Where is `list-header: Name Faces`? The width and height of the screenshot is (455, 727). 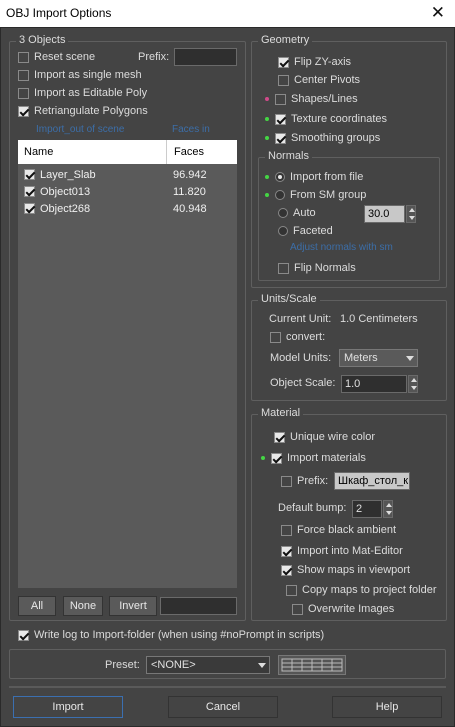
list-header: Name Faces is located at coordinates (128, 152).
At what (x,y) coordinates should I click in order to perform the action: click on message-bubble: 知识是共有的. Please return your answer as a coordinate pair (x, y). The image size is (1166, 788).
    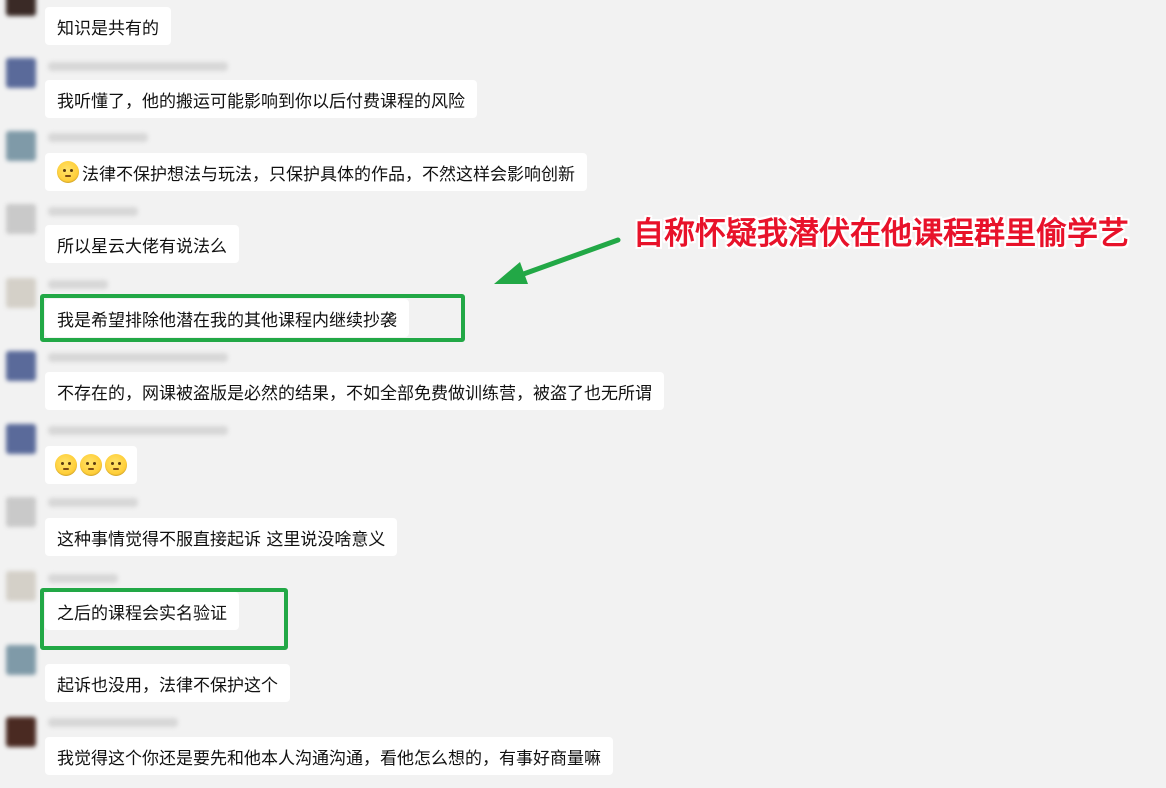
    Looking at the image, I should click on (108, 26).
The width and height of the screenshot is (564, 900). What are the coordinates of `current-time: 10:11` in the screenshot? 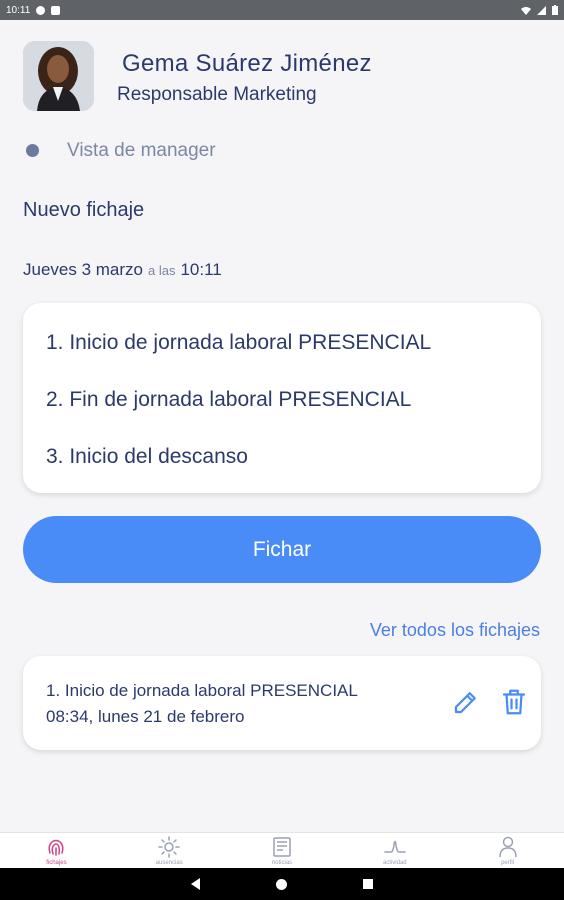 It's located at (201, 270).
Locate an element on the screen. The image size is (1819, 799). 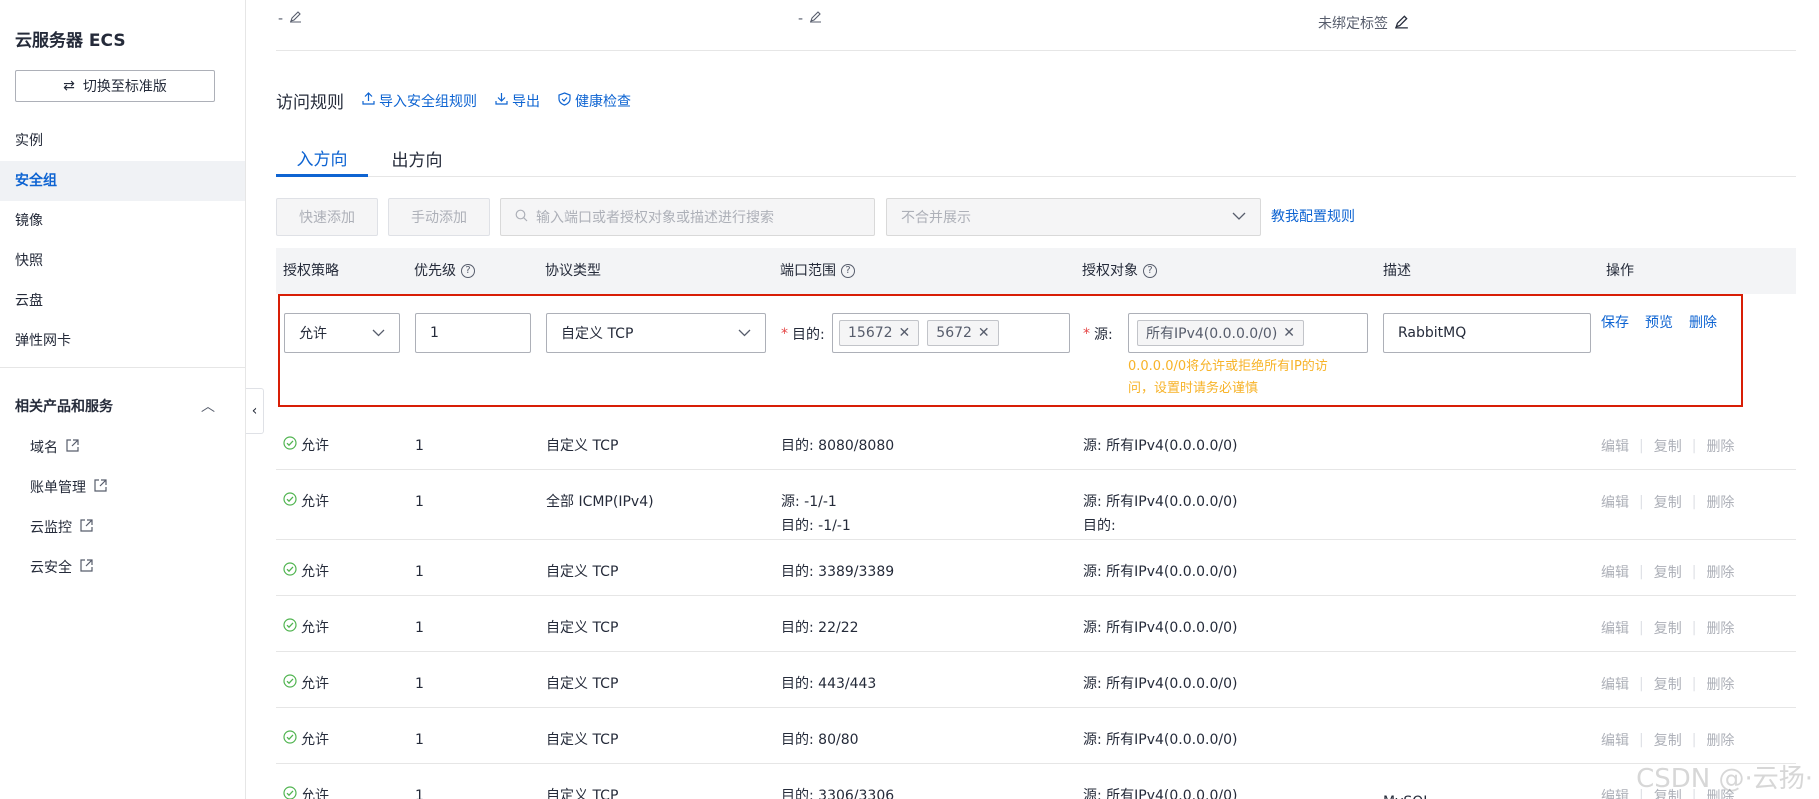
config-help-link: 教我配置规则 is located at coordinates (1313, 217).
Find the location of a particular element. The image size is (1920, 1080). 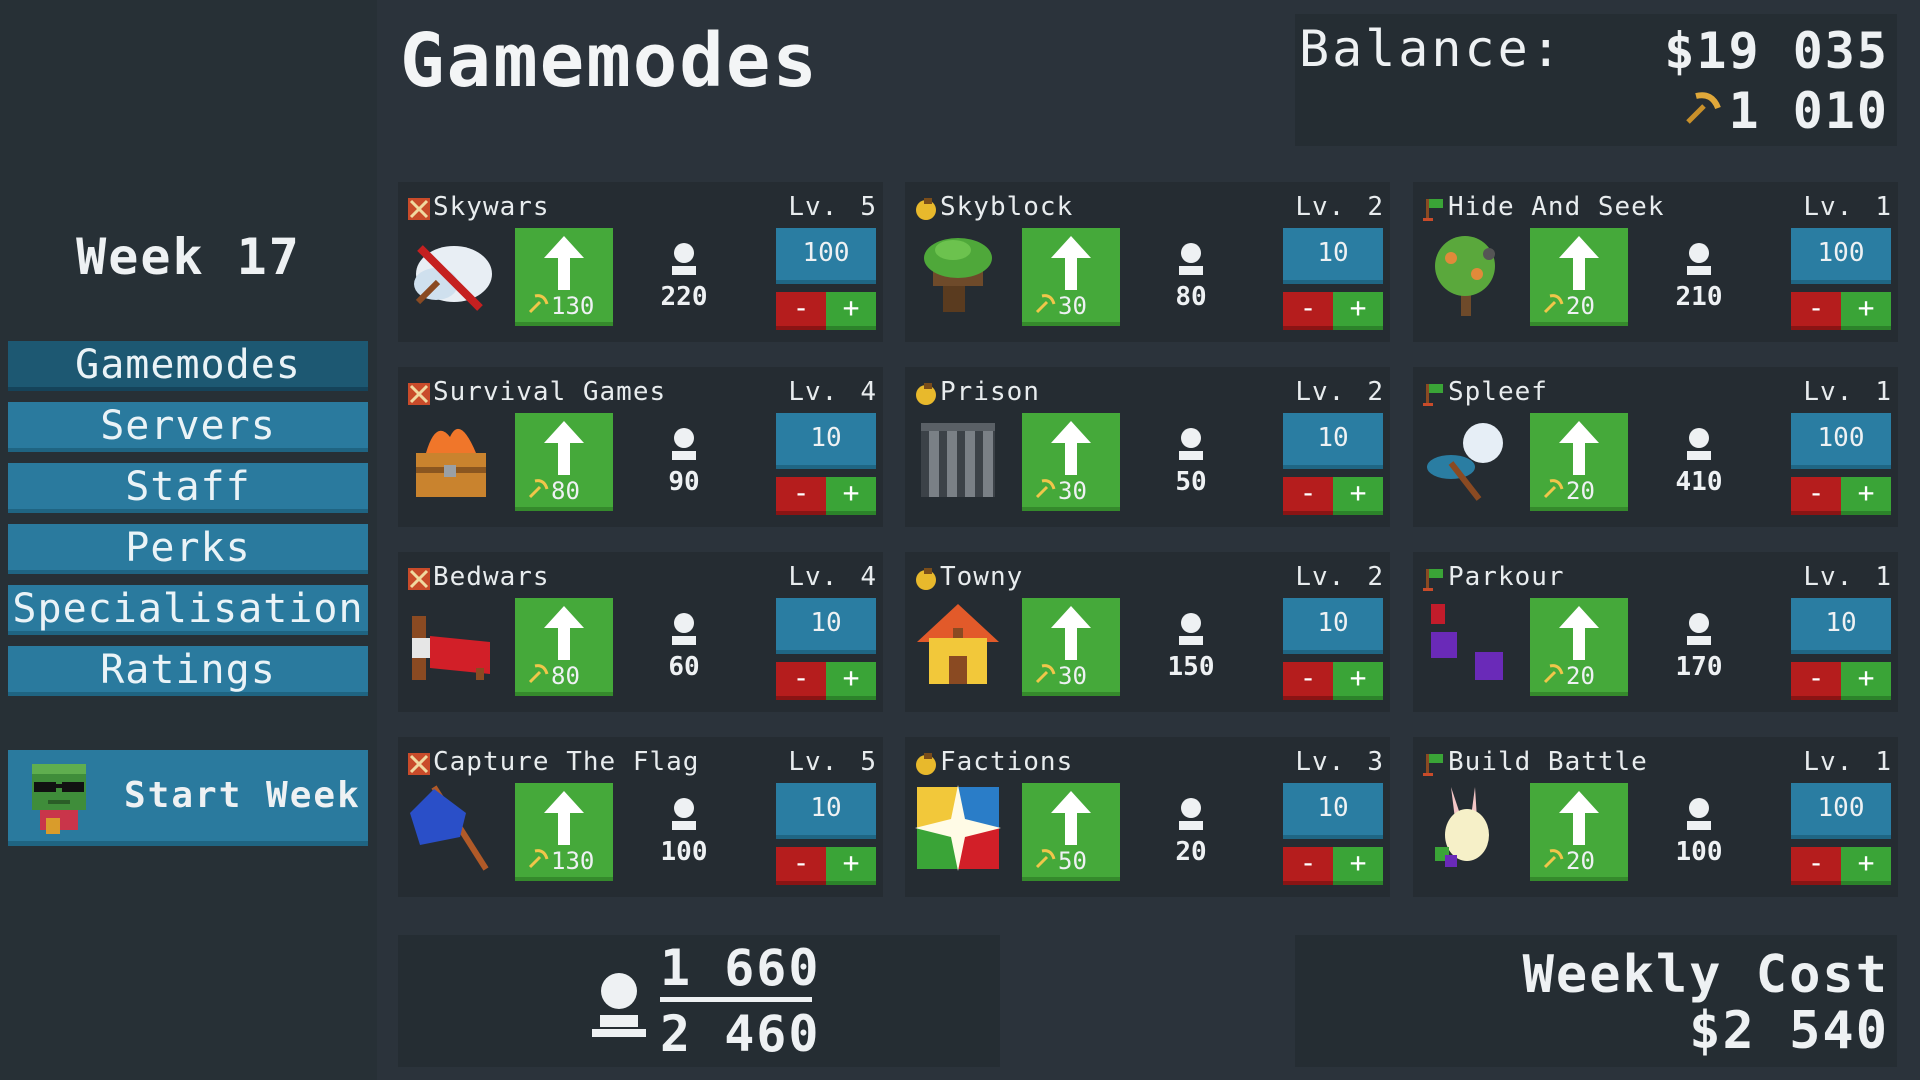

upgrade-cost: 30 is located at coordinates (1060, 676).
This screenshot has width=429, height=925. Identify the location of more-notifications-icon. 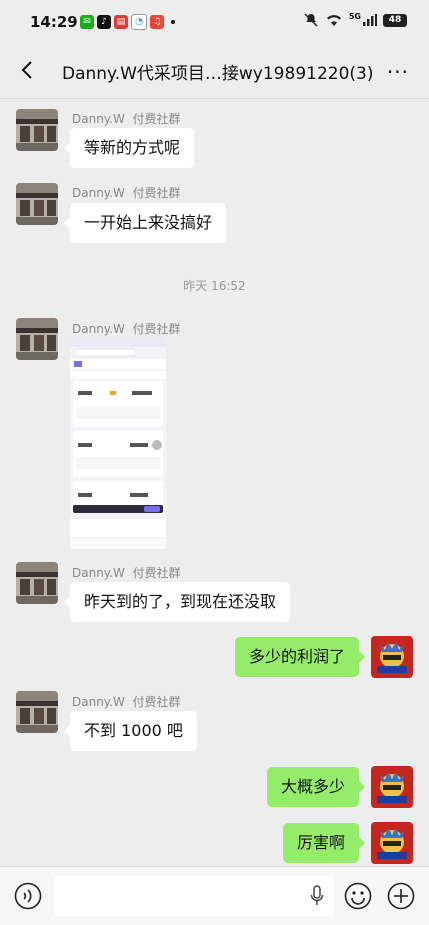
(173, 22).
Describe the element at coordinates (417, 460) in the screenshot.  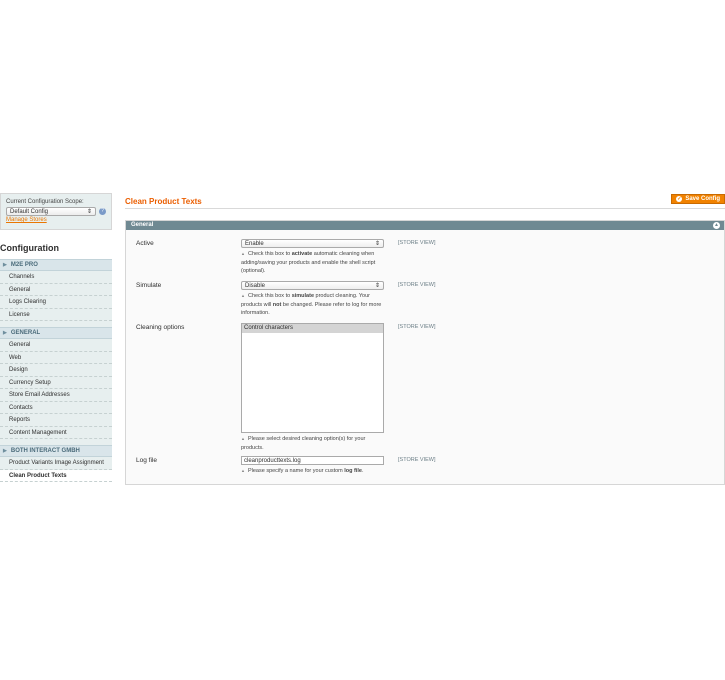
I see `log-file-scope: [STORE VIEW]` at that location.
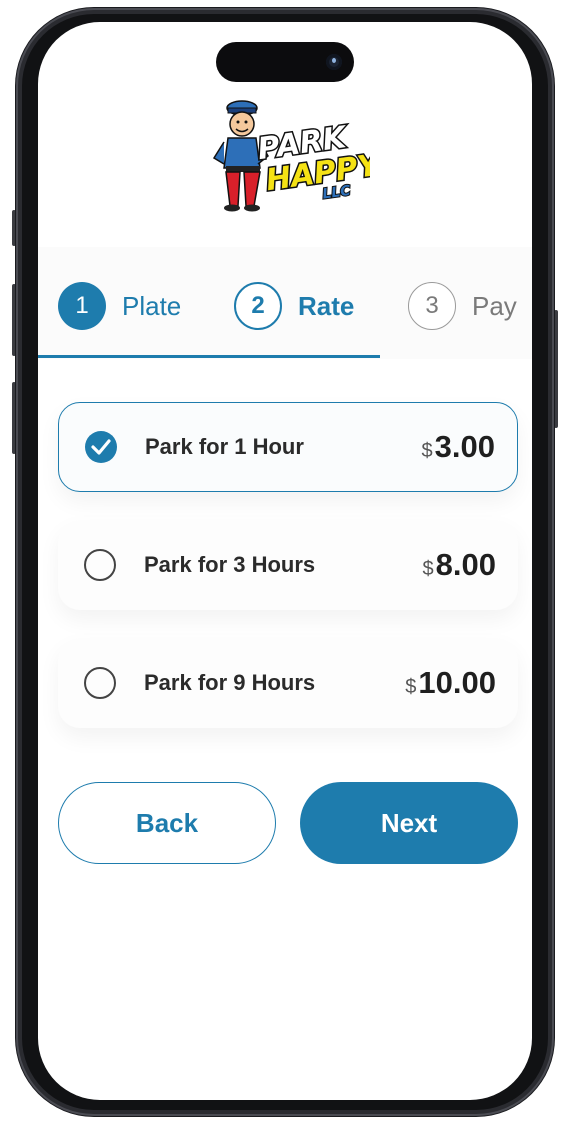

### Written task
Rewrite the listing from the line that contains "Describe the element" through its end, swapping "screenshot" for "screen capture" and keeping everything else the same. Omit the pictures from your answer.

### Solved exercise
Describe the element at coordinates (417, 460) in the screen capture.  
I see `log-file-scope: [STORE VIEW]` at that location.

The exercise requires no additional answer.